▶ Passage shown
Anyone on here know a good data source I could use for analysing the effectiveness of different ways of defending set pieces? Don’t mind paying for it if not open source.
It was interesting hearing Oggy on the way home after Blues, talking about 2nd phase from long throw ins.
For those who missed it, the point he was making was that the pace and trajectory is much different to a corner pinged in, that enables the defender to get a good strong clearance on, where with a thrown in ball, you need to generate the pace, which is of course much more difficult. It's basically how BTA's goal came about.
Not something I'd heard before, but makes sense and why so many teams are now using that weapon, as it seemed to me to be overused, with not enough direct goals resulting from them.
You’d first need footage of set pieces, but without full matches you’re probably not getting the well defended ones. So you’d need a large amount of full games and outside of pro services like wyscout or your own fire stick and massive dvr I’m not sure you could get it. Once you’ve got that there’s annotation software available for free or you could chuck it into an LLM to extract just the set pieces and use standard extraction algos to count numbers of players on each team maybe. A lot of work though if no one is paying you.

Collected data:
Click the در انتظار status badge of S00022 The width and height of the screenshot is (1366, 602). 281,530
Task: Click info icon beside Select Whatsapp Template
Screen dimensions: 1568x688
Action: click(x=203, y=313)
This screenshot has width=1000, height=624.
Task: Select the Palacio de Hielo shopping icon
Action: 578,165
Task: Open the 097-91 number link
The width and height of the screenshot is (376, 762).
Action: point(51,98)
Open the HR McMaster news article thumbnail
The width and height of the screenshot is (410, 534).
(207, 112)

...

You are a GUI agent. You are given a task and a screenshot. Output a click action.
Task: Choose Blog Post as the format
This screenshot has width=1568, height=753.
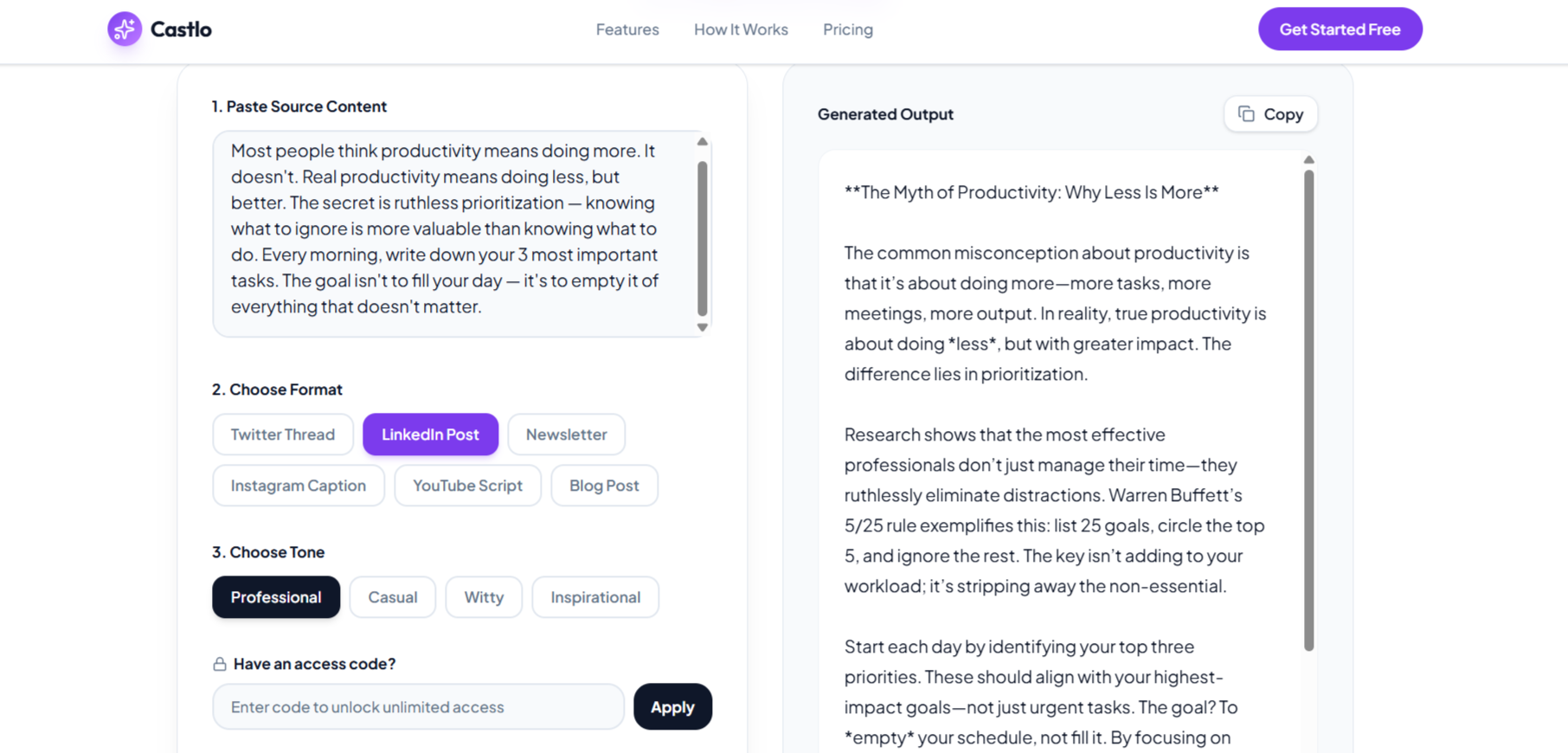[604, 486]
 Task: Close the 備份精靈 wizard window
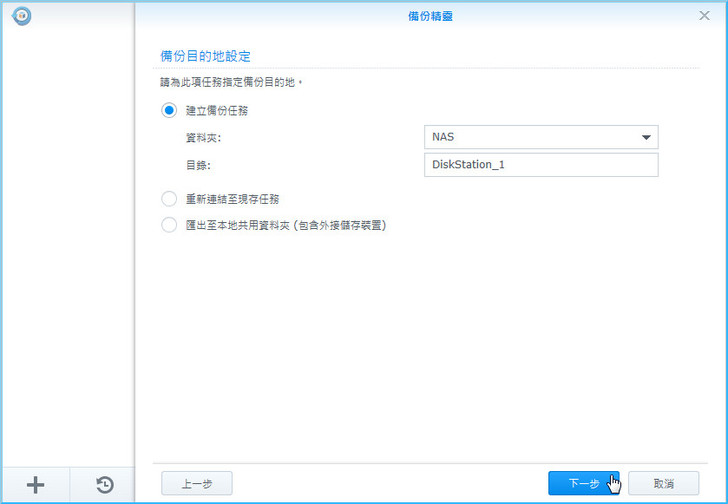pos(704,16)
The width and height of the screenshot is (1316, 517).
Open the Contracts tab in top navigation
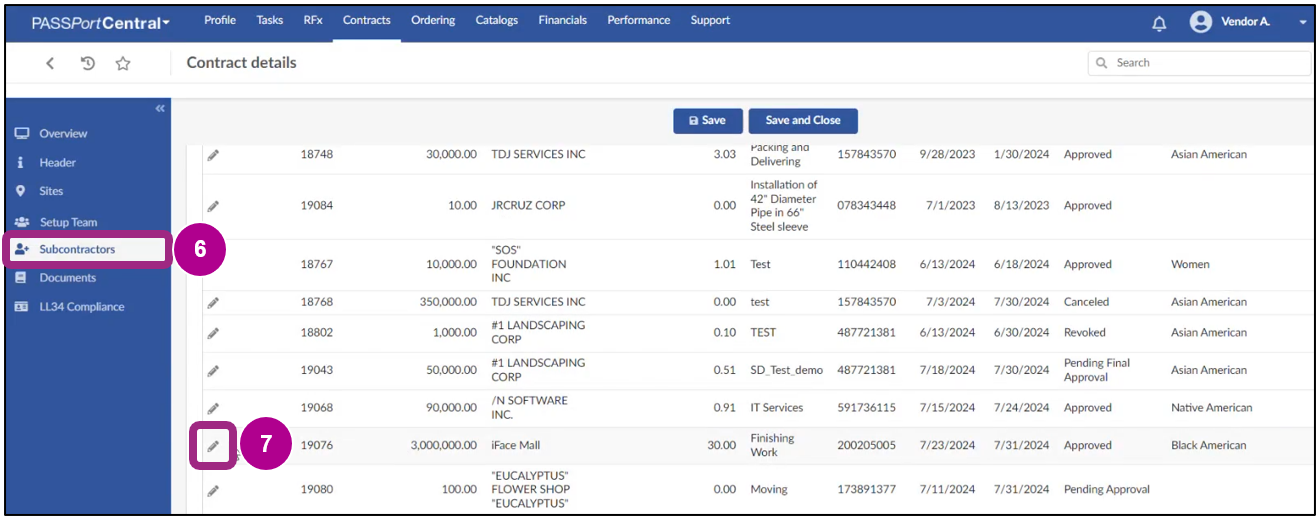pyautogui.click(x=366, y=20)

--

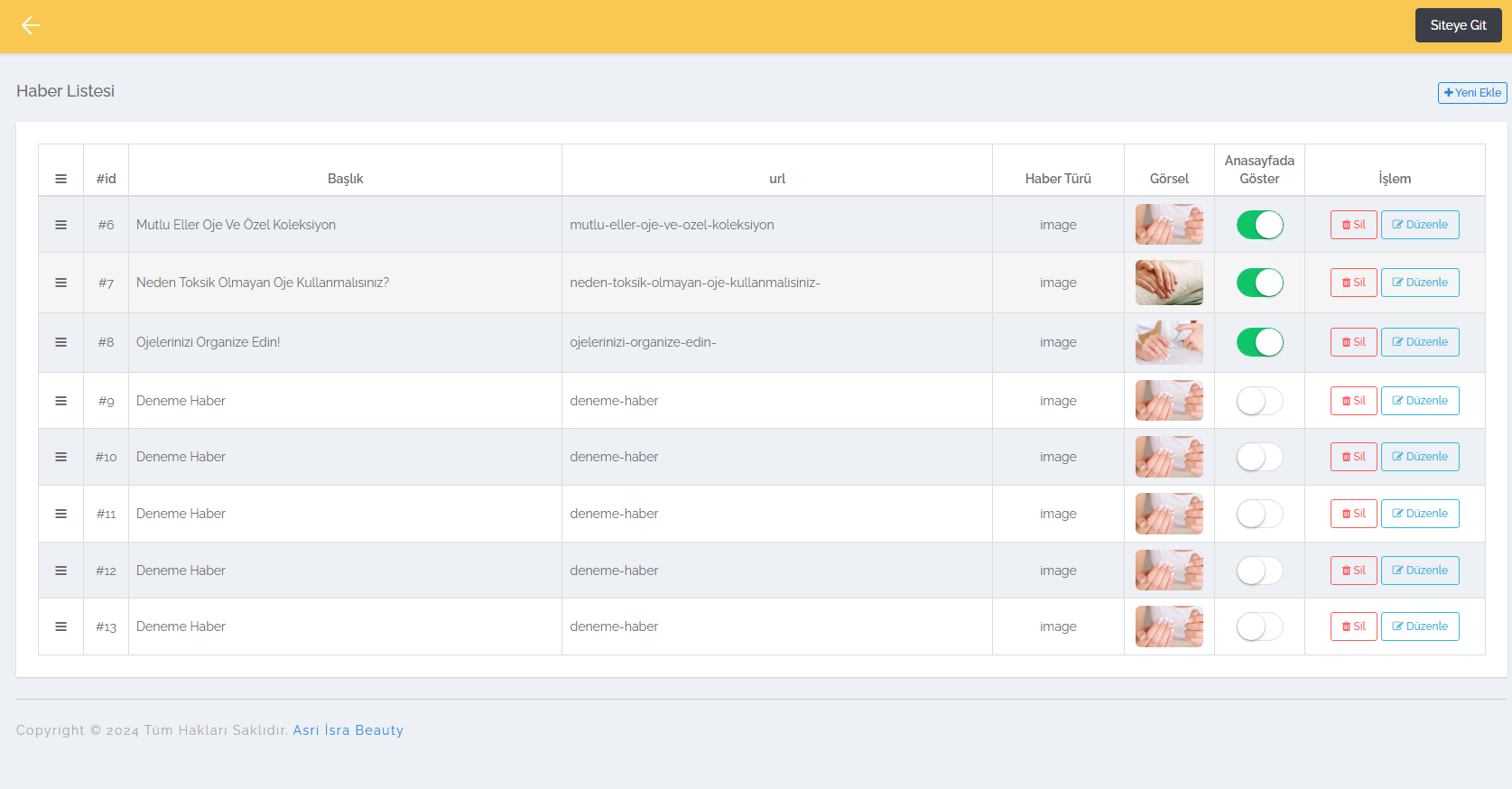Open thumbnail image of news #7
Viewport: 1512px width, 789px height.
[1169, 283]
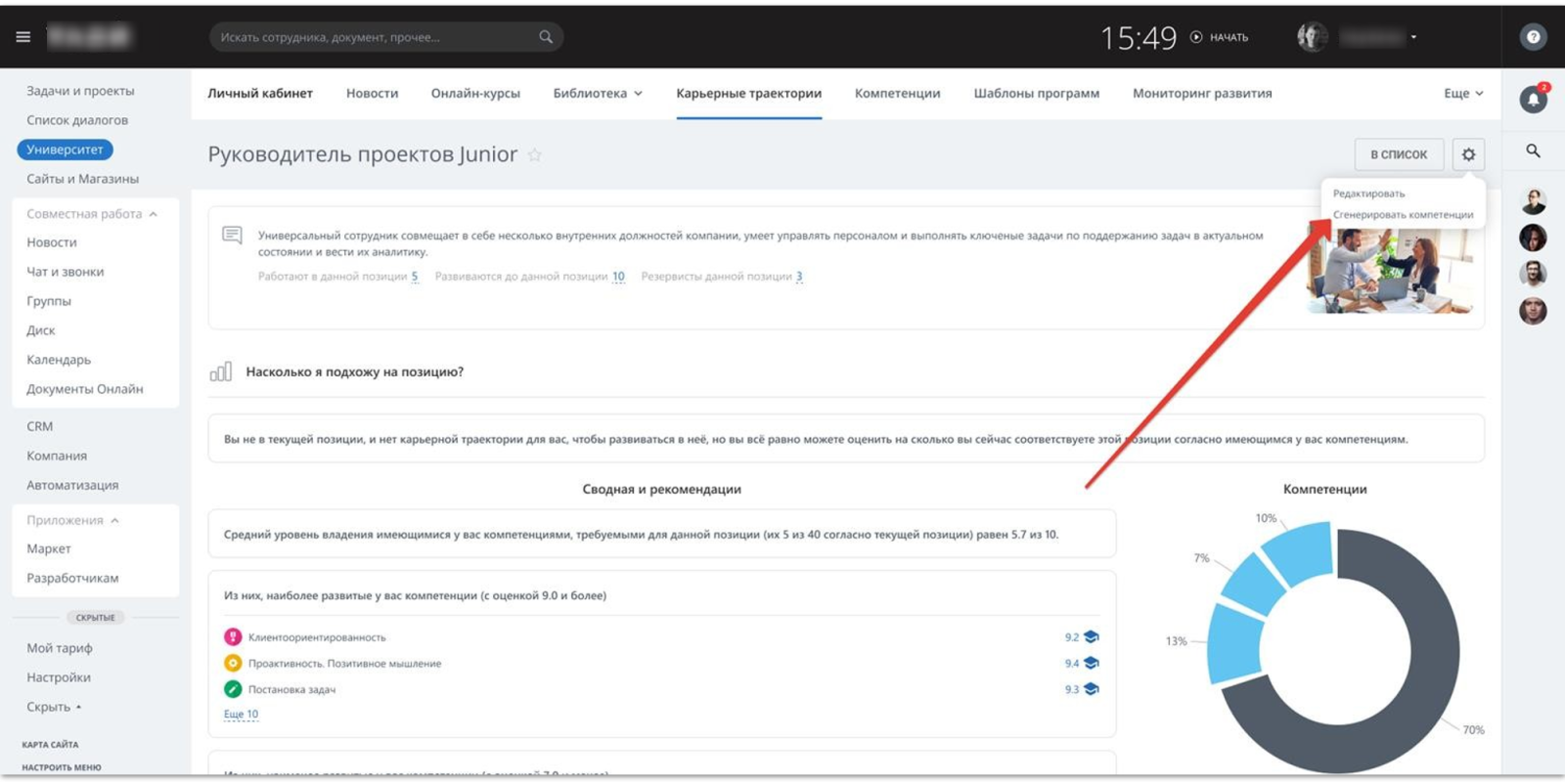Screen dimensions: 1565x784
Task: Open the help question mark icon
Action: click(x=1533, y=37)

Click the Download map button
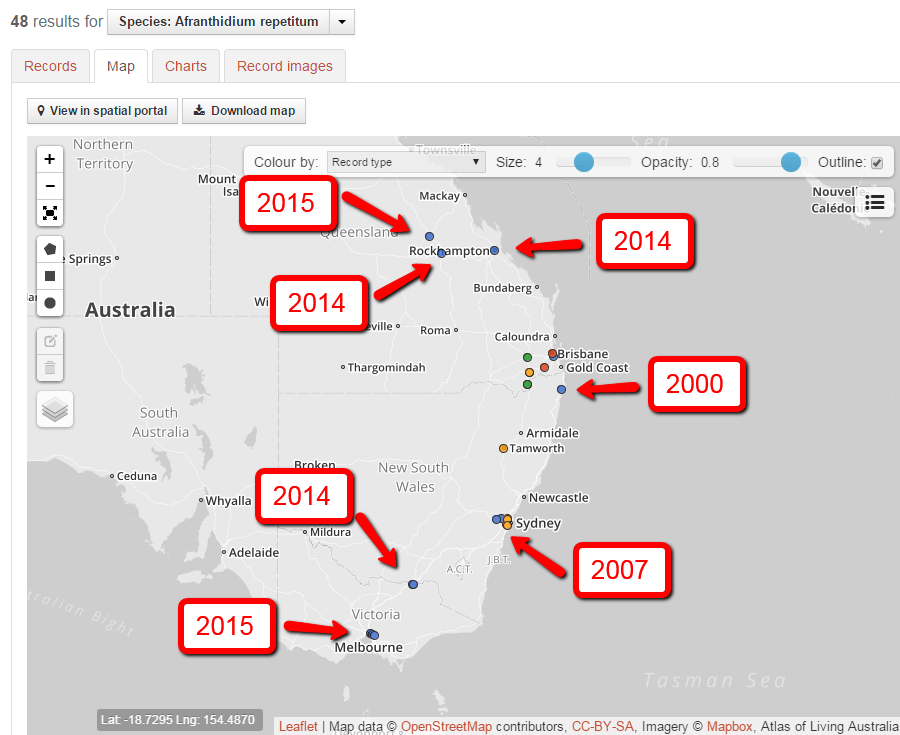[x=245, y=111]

▶ Problem 1
List every tool, service, or piece of equipment that the last post in the set-piece thread names for getting or processing match footage.
▶ Problem 2
Please state, according to the set-piece thread, why a thrown-in ball is harder to clear strongly than a corner.
▶ Problem 3
Carry on the set-piece thread with a new reply that follows its last post.

▶ Written answer 1
wyscout, your own fire stick, massive dvr, annotation software, an LLM, standard extraction algos

▶ Written answer 2
With a thrown-in ball the defender has to generate the pace, whereas a corner pinged in comes with pace that allows a strong clearance.

▶ Written answer 3
My point is clearly set piece coaches have access to this sort of thing which explains why so many teams keep going for something that's leading to really poor goals being conceded on the regular.
Don't mind paying for the service either, within reason
You’d assume set piece coaches either do this or have access to someone who has. I agree it’s mental to me not to leave anyone up. Especially when your keeper has no out ball when he collects it.
Anyone on here know a good data source I could use for analysing the effectiveness of different ways of defending set pieces? Don’t mind paying for it if not open source.
My point is clearly set piece coaches have access to this sort of thing which explains why so many teams keep going for something that's leading to really poor goals being conceded on the regular.
Don't mind paying for the service either, within reason
I recently felt the urge to get a subscription to Statsbomb (one of the large data recruitment models used) until I discovered it was something like £12k per month.